Passage provided:

18 Karat Reggae spoke to Roy Chambers, the man who offered president Obama 10 acres of marijuana if he would let his daughter marry her son. Like most Jamaicans, he was not happy about Marley Natural.
“It’s a case of Jamaica’s cultural legacy being exploited by US private equity groups to make money,” he told me. “The people at this meeting were mostly poor farmers for whom cannabis is a means of daily economic survival. But in the brave new world of legalization, they are being swept away by the US cannabis cowboys. The Marley estate may be cashing in, but it’s hard to see how Jamaica will benefit at all. The prime beneficiaries will be rich investors from the US.”
“We are very proud to see Jamaica’s much revered Marley family getting into the business of ganja. However, there are concerns, from several quarters, that Jamaica doesn’t figure much in their plans,” Mr. Chambers added.
Maxine Stowe of the Rastafari Millennium Council said the Marley cannabis brand will “negatively impact future efforts in Jamaica to financially benefit from a legalization movement gaining traction across the globe”. She said some Rastas are also irked that Marley Natural will be based in the US, not his hometown.

To be done:
(a) Could you translate this sentence from the passage on Marley Natural into Spanish: "The Marley estate may be cashing in, but it's hard to see how Jamaica will benefit at all."
(b) Can you rewrite the passage on Marley Natural from "18 Karat Reggae" to "Mr. Chambers added.", swapping "cowboys" for "speculators"?
(c) What might come next in the passage on Marley Natural? Write a continuation that picks up after its final sentence.

Information supplied:
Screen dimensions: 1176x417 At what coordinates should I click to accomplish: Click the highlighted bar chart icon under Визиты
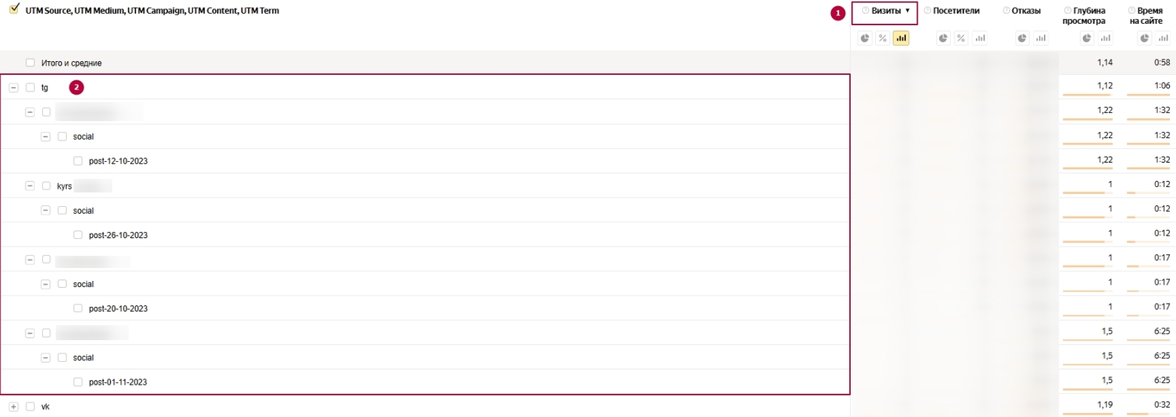click(901, 38)
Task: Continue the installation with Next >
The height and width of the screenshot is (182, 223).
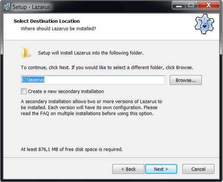Action: tap(161, 169)

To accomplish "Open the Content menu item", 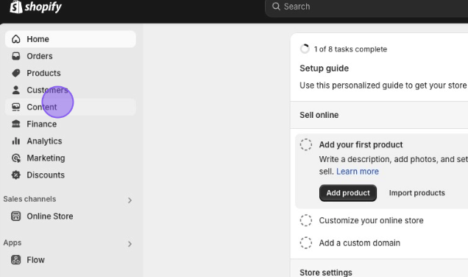I will click(71, 107).
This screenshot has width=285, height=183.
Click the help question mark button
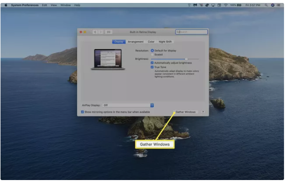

Replies:
(a) Puede que la sucesión de Marley esté haciendo caja, pero cuesta ver cómo se beneficiará Jamaica en lo más mínimo.

(b)
18 Karat Reggae spoke to Roy Chambers, the man who offered president Obama 10 acres of marijuana if he would let his daughter marry her son. Like most Jamaicans, he was not happy about Marley Natural.
“It’s a case of Jamaica’s cultural legacy being exploited by US private equity groups to make money,” he told me. “The people at this meeting were mostly poor farmers for whom cannabis is a means of daily economic survival. But in the brave new world of legalization, they are being swept away by the US cannabis speculators. The Marley estate may be cashing in, but it’s hard to see how Jamaica will benefit at all. The prime beneficiaries will be rich investors from the US.”
“We are very proud to see Jamaica’s much revered Marley family getting into the business of ganja. However, there are concerns, from several quarters, that Jamaica doesn’t figure much in their plans,” Mr. Chambers added.

(c)
From what he said when he was alive, I think Marley’s Adidas wearing ghost would not be entirely happy with the choices his beloved wife has made. He was a Rasta who rejected the “Babylon” of western oppression, materialism and greed; a dedicated follower of black nationalist Marcus Garvey. Would he really have wanted it this way?
“I’m definitely not buying the idea that the great man would have wanted to see his legacy hawked off in this way,” says Roy Chambers. “Sure, he used cannabis and spoke positively of its benefits, but I don’t remember him writing songs in praise of US business interests cashing in on Jamaican culture at the expense of Jamaica itself.”
His friend, Herbie Miller, the Institute of Jamaica’s musical director and curator of the Jamaica Music Museum, has said that Marley “was never about commercialism”. He was instead “a poet, humanist and nationalist as well as an Africanist and an advocate for improving the sociopolitical conditions of the Jamaican people and the world’s oppressed”.